Comparison of a Seven Conventional Phenotypic Methods with Polymerase Chain Reaction for Detection of Methicillin-Resistant Staphylococcus aureus

Abstract

Early detection of methicillin-resistant Staphylococcus aureus (MRSA) is critical for both the management of infected patients, and the timely institution of appropriate infection control measures. Although detection of the mecA gene by polymerase chain reaction (PCR) remains the gold standard, this technology is inaccessible for many laboratories. Therefore, this study sought to evaluate seven phenotypic methods and compare them with PCR. A total of 135 S. aureus were collected from 343 clinical samples between August 2012 and January 2013 from several clinical sources that were randomly selected from patients in three main hospitals in Al-Najaf city. MRSA isolates were identified using PCR with primers specific for the mecA gene.

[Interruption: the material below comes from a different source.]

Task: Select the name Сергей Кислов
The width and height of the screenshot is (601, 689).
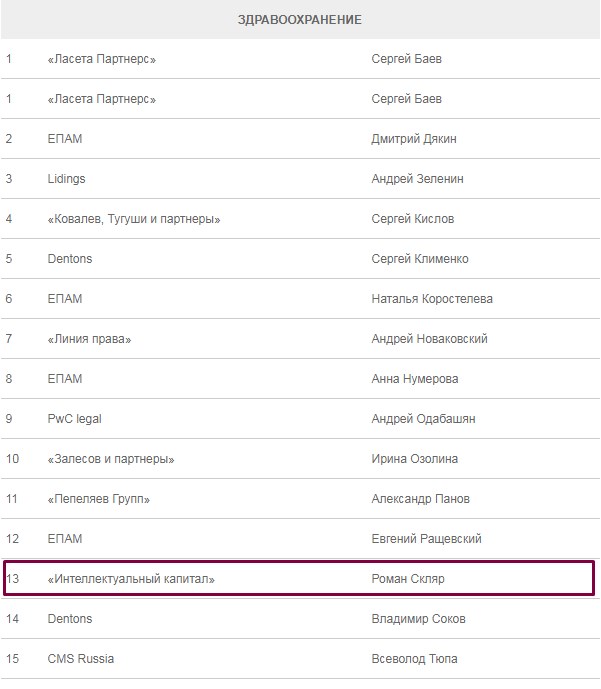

PCR was used as the reference method, thus, the prevalence of MRSA in Najaf hospitals was 64 (47.4%) and the remaining 71 (52.6%) isolates were mecA-negative methicillin sensitive S. aureus (MSSA), and all MRSA isolates were tested for comparison using cefoxitin and oxacillin disc diffusion, oxacillin and methicillin HiComb E-test, oxacillin screen agar, BBLTM CHROMagarTM MRSA, HiCromeMeReSa agar. The findings of this study revealed that FOXDD had a high accuracy (97.8%) comparative to other phenotypic methods tested for detection of MRSA followed by OX (E-test), CHROMagar, HiCrome agar (97%), OXDD (96.3%). The OXSA (93.3%) and MET E-test (88.9%) had the lowest concordance with PCR results. Finally, FOXDD method may be preferred in this study and in other clinical laboratories because it is highly accuracy, easy to perform, low cost, and does not require special equipment.